| EXERCISE PROMPT |
Among the records that follow, find each line holding the word "menu" and copy it.

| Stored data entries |
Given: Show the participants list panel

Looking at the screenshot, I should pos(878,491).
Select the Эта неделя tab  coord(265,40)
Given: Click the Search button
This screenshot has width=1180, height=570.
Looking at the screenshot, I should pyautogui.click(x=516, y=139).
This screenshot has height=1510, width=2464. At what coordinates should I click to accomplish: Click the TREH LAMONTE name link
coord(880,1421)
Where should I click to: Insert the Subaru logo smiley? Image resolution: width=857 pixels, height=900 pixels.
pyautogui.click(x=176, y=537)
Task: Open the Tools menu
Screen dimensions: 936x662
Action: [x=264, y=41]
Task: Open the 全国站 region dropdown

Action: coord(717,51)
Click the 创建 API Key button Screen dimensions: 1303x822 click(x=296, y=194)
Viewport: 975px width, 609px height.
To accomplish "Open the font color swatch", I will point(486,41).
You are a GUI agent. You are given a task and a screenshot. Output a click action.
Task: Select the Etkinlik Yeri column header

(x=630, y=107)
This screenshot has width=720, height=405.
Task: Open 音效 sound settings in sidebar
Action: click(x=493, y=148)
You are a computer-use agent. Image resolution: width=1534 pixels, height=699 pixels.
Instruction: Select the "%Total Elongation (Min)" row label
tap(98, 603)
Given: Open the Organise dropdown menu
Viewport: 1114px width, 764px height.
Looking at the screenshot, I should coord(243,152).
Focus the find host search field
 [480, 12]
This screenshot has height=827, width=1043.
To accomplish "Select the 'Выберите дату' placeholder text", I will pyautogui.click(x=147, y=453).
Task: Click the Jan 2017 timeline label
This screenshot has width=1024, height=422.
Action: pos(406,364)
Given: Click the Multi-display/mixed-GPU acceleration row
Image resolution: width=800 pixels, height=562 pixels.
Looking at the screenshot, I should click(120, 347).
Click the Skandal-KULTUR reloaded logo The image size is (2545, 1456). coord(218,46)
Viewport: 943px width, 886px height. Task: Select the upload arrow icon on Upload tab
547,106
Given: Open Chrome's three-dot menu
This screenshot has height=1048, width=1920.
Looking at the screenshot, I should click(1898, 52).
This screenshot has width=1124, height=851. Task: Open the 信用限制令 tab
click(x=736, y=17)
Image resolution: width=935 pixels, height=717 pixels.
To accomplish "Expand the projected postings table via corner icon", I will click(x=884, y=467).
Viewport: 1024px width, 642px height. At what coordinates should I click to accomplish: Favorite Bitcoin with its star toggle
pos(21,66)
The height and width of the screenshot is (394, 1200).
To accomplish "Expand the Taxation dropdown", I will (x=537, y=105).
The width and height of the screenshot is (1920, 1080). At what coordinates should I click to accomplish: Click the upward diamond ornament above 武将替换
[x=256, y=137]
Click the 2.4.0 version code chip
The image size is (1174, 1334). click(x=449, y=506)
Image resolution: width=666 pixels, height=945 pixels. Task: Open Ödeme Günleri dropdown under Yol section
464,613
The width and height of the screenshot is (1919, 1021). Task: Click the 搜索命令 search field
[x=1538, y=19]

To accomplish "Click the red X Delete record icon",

| EXERCISE RESULT |
Task: Open the Tools menu
Given: Open the Organise dropdown menu
Given: Open Chrome's three-dot menu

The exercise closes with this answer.